Good Housekeeping Article on Food Safety —

For some reading my Facebook and Blog, may think…”Really Robin do I care if an undeclared allergen was in such and such food,..or that company recalled something for suspected e.coli?” For others have actually thanked me for posting these food recalls and were completely unaware that certain foods were recalled.

Everyone I know that shares a story of “food poisoning” shares an intense memory of their close relationship with the bathroom.  Each individual has suspect of where they were sickened or exactly what food caused them to be sick.  Would it not be awesome to completely avoid the illness (actually — life threatening poisoning) altogether?

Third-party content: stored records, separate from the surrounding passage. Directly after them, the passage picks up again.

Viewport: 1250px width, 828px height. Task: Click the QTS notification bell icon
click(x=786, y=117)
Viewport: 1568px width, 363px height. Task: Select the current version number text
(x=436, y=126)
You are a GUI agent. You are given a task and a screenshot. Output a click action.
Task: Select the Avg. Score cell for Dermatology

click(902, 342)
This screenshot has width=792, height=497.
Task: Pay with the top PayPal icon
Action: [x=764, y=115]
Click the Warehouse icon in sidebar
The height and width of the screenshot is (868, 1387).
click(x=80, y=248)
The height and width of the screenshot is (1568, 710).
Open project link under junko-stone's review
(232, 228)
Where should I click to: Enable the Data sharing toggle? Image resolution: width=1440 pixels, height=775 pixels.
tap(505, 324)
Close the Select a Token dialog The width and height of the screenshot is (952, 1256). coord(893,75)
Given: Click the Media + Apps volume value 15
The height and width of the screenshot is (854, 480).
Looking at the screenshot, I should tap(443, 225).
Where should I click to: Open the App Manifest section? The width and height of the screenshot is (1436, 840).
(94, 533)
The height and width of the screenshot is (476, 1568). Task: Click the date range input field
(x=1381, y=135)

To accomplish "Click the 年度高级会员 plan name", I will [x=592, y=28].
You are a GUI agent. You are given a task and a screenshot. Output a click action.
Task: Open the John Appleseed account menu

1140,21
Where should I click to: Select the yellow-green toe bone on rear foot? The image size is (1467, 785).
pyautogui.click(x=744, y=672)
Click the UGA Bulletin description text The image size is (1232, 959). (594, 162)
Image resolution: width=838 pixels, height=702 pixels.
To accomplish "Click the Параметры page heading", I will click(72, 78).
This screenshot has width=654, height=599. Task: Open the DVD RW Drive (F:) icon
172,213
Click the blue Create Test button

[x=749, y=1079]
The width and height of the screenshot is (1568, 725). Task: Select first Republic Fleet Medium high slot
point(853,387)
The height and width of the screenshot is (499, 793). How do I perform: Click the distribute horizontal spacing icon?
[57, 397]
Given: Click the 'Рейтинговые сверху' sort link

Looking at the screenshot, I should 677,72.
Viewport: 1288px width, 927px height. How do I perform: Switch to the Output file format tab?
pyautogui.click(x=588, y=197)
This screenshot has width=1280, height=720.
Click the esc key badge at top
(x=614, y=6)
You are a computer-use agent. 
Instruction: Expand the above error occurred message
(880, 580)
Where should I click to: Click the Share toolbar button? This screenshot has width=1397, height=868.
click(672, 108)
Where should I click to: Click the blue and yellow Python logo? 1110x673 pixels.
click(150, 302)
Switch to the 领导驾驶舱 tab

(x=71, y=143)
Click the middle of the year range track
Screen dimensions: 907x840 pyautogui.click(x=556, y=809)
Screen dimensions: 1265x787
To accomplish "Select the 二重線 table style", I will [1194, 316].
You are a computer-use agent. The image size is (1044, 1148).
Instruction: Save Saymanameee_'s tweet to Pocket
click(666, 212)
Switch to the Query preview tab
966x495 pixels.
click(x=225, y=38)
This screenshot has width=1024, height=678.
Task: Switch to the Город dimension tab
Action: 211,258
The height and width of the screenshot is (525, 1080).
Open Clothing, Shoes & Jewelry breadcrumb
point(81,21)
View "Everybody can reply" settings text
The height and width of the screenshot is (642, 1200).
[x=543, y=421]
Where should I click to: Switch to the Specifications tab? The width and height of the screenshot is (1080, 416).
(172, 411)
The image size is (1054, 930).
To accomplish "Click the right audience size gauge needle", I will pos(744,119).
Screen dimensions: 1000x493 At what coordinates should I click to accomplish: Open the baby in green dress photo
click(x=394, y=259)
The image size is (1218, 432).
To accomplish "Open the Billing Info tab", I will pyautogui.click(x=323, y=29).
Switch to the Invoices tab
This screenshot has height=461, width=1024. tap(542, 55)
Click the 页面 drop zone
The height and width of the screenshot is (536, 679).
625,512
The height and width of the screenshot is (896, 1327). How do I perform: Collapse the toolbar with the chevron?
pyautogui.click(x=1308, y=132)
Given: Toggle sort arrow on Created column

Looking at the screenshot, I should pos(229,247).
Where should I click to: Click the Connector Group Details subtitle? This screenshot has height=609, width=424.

This Good Housekeeping Article http://www.goodhousekeeping.com/health/womens-health/how-to-keep-food-safe?click=main_sr  shares stories of families changed forever by food borne illness and changes proposed to our food safety to protect each of us.  The top of the 8 page article shares the top suspect foods in food safety.  The editor’s note is in the middle and the article contains 8 pages of information and stories.  The story received so much attention, that the Editor posted this response and awesome information:

Editor’s Note: Seldom do we see immediate action from the top down when we cover these major issues. Yet that’s exactly what happened on September 13th, the same week our October issue hit newsstands with its report on the sometimes shocking lapses in government oversight of our food supply’s safety. At long last, the USDA declared all “Big Six” strains of deadly E. coli bacteria “adulterants” — a move GH strongly recommended in this article. This means that starting in March 2012, certain food producers (such as beef producers) will have to test for these strains and, if they are found, destroy the batch or cook it to kill the bacteria. (Before, people had to fall ill — even die — before the contaminated food was tracked down.) Consumer groups and legislators like Senator Kirsten Gillibrand have been lobbying for years to get changes like this made. It’s a real victory to have the USDA take this giant step, and we are proud to have been a part of the push.